The Conclusion text on page 13, line 494-508, now reads “AI-HOPE-JAK-STAT offers a promising addition to the evolving precision oncology landscape by enabling natural language–guided integration of genomic, clinical, and treatment data for the investigation of JAK/STAT pathway alterations in colorectal cancer (CRC). The platform facilitates real-time, hypothesis-driven analyses—such as survival trends, mutation enrichment, and ancestry- or treatment-specific subgroup exploration—without requiring programming expertise. These features may be particularly useful in examining the heterogeneity of early-onset CRC and generating insights that could support the design of future clinical studies and personalized treatment strategies. While AI-HOPE-JAK-STAT demonstrates the feasibility of conversational AI for pathway-level analysis, its broader utility will depend on continued development, integration of multivariable modeling, and validation across more diverse, prospective datasets.

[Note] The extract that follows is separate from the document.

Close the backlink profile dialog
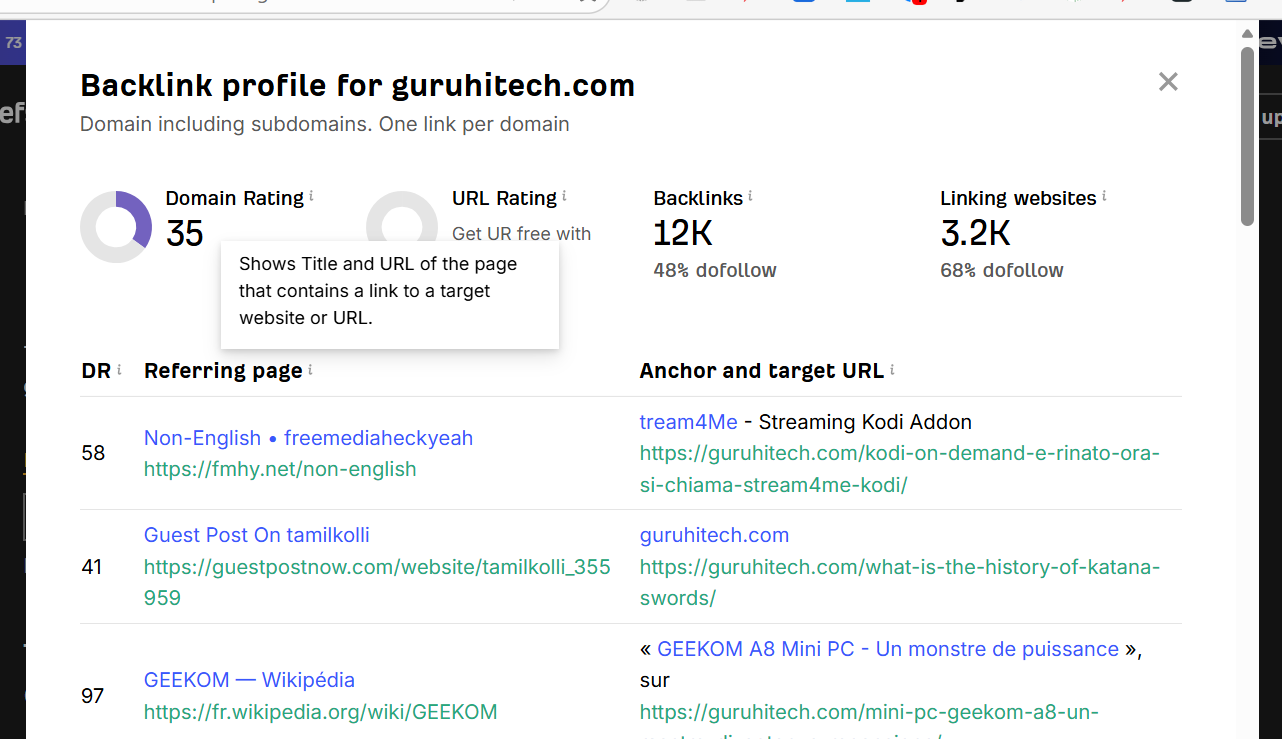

As precision oncology moves toward more individualized and immunologically informed care, tools like AI-HOPE-JAK-STAT may help support biomarker discovery and enhance accessibility to integrative data analysis across varied research and clinical environments.”

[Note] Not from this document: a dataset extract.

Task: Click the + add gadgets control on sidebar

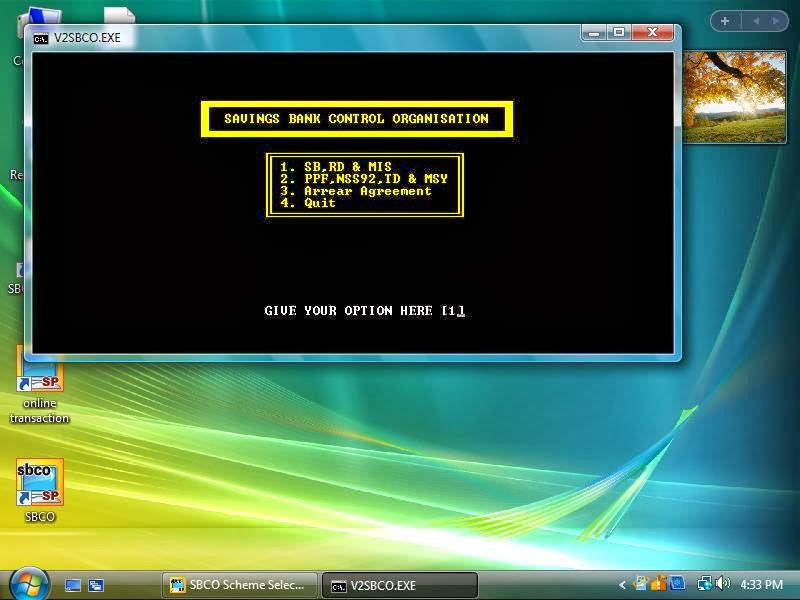Action: coord(724,20)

We thank Reviewer 3 for their thoughtful and constructive feedback. Your detailed comments were instrumental in refining the clarity, analytical balance, and overall presentation of our manuscript. We sincerely appreciate your contributions to strengthening this work.
Author Response File: Author Response.docx
Round 2
Reviewer 2 Report
Comments and Suggestions for Authors
Thank you for comprehensively addressing the issues that were raised in the previous review. I have checked and appreciate the posting of the code on Github. My only remaining comment is that prior to publication, the text inscriptions in Fig. 1 should probably be enlarged to promote readability.
Author Response
Thank you for your thoughtful feedback and for reviewing our revised submission. We appreciate your suggestion regarding Figure 1 and have addressed it by enlarging the font and overall size to improve readability. We appreciate your thorough and constructive review throughout this process.
Reviewer 3 Report
Comments and Suggestions for Authors
It is accepted for publication now.
Author Response
That’s wonderful news—thank you! We are thrilled to hear it’s been accepted for publication. We appreciate your support throughout the process.